LA FOIRE SAINT-GERMAIN

Pendant la bagarre, des gens de l’abbaye avaient couru occuper les portes de la ville; quand les escholiers abandonnant la partie veulent rentrer dans Paris, ces nouveaux adversaires leur tombent dessus et font prendre à bon nombre un bain forcé dans les fossés.

Pour venger les morts de cette échauffourée l’Université en appela au pape et au roi; elle eut gain de cause, l’abbaye fut condamnée, son prévôt chassé avec quelques-uns de ceux qui avaient le plus violemment féri sur les écoliers, sans parler des satisfactions pécuniaires aux blessés et aux parents des occis.

On revit nombre de fois encore des reprises d’hostilités et d’aussi chaudes batailles. Au XVIᵉ siècle, particulièrement en 1550, 1552, 1555, il y eut graves bagarres et dégâts importants.

En juillet 1548, ce fut presque un siège que les étudiants firent subir à l’abbaye; ils se livrèrent pendant plusieurs jours à toutes les dévastations dans les jardins et le grand clos de l’abbaye qu’ils ravagèrent, empêchés seulement par le rempart de pousser plus avant les dégâts. Le soir venu, les vainqueurs ayant arraché plus de 3,000 pieds d’arbres dans l’enclos, rentrèrent chargés de branches et de ceps qu’ils allèrent brûler en feux de joie sur la place Sainte-Geneviève.

En 1557, ce fut encore plus sérieux; toujours pour maintenir leurs droits sur le Pré, les écoliers s’en vinrent brûler trois maisons construites par les moines. On vit la ville écolière en ébullition, sourde à toutes les remontrances, résister à ses régents, au recteur, au parlement, disperser les quelques sergents de la force publique et démolir leurs postes; les écoliers menaçaient même de brûler les collèges si on empêchait leurs attroupements.

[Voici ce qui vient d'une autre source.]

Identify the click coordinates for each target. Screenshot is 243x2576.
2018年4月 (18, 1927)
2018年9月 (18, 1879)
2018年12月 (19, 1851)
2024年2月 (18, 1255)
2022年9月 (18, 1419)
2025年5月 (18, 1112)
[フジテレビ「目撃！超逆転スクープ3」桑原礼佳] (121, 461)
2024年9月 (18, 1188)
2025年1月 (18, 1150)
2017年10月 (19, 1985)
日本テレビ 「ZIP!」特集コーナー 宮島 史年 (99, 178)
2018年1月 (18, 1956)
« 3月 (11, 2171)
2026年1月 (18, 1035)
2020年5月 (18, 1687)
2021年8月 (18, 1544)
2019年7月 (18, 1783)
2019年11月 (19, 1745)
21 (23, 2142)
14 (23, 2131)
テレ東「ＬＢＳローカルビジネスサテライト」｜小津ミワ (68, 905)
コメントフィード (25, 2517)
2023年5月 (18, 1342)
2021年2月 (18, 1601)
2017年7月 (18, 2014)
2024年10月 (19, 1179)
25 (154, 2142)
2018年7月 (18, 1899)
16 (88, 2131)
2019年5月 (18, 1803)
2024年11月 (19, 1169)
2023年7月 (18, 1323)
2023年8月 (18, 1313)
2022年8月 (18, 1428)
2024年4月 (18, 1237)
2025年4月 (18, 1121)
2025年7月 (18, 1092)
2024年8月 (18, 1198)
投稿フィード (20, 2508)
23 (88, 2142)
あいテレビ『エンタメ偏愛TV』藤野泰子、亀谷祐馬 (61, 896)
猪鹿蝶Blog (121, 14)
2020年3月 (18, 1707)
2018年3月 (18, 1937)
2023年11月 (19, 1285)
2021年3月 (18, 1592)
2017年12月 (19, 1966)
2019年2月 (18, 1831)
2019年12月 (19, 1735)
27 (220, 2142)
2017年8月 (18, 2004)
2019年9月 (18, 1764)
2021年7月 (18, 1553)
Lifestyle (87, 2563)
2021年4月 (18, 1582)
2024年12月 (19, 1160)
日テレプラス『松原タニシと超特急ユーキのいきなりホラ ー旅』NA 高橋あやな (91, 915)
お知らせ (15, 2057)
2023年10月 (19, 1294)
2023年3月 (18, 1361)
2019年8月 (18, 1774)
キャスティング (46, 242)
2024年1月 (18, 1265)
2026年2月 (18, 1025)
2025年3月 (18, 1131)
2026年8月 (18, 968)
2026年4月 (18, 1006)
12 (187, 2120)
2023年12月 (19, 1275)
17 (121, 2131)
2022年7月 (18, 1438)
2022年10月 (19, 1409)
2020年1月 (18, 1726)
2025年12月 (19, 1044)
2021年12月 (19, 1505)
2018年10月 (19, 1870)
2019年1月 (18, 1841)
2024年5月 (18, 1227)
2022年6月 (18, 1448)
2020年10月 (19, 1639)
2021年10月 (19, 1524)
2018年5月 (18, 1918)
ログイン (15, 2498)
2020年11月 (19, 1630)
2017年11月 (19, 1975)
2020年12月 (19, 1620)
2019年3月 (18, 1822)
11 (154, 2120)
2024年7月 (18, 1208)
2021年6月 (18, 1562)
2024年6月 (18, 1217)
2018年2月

ENTRÉE DE LA FOIRE SAINT-GERMAIN AU XVIIᵉ SIÈCLE

Cette fois il fallut prendre de très sérieuses mesures pour garantir l’abbaye et les habitants du bourg Saint-Germain; le roi intervint, menaça de faire avancer les troupes et fit élever quelques potences pour en imposer aux fauteurs de troubles; en même temps une ordonnance enjoignit aux écoliers français de rentrer tranquillement dans leurs collèges, et aux étudiants étrangers de sortir du Royaume sous quinze jours; comme ceux qui n’obéirent pas tout de suite furent jetés en prison, l’ordre régna bientôt au turbulent pays latin. Pour enlever tout nouveau sujet de discorde entre l’abbaye et l’Université, le roi confisqua le Pré aux Clercs, objet du litige, les Écoliers n’y eurent plus d’autres droits que ceux de tous les Parisiens.